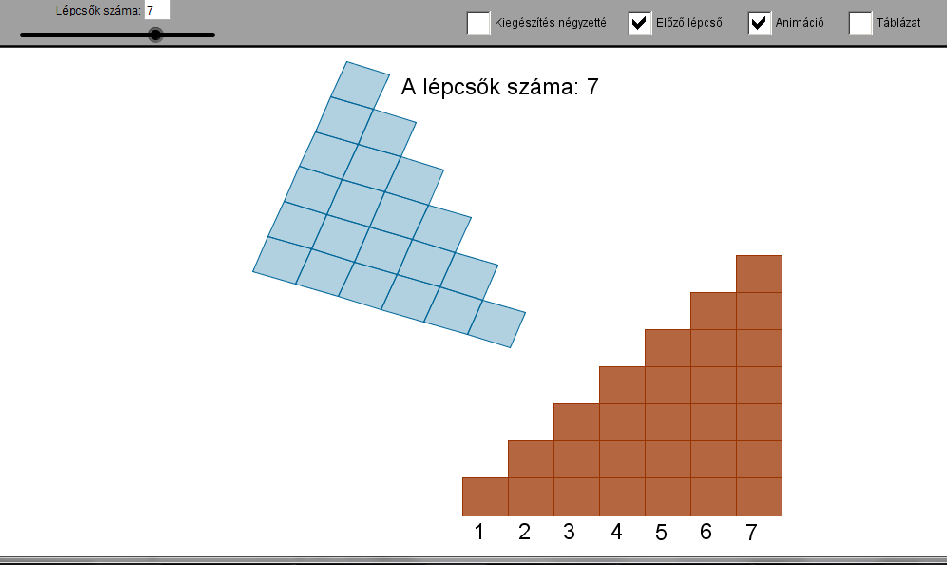Click the number 1 label below the staircase
This screenshot has width=947, height=565.
point(479,532)
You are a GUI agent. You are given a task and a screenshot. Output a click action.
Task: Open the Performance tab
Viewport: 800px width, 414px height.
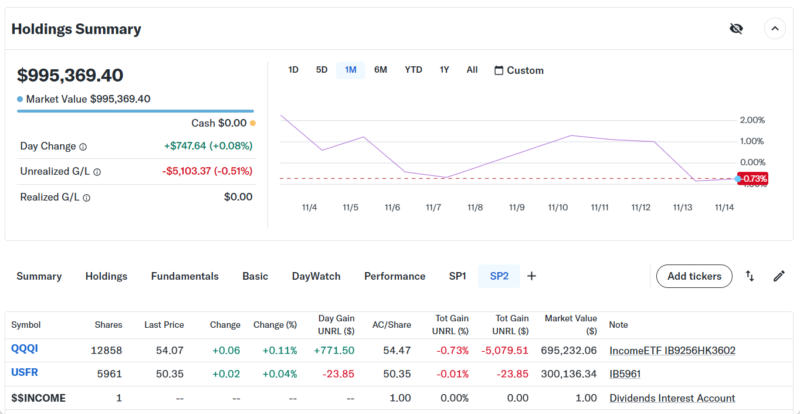click(394, 276)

(Problem description): Only the lines from the one containing "Task: Open the Performance tab" through the final line of the records should be transcribed, exactly and with no pictures.

(Solution to the exercise):
Task: Open the Performance tab
Viewport: 800px width, 414px height.
click(394, 276)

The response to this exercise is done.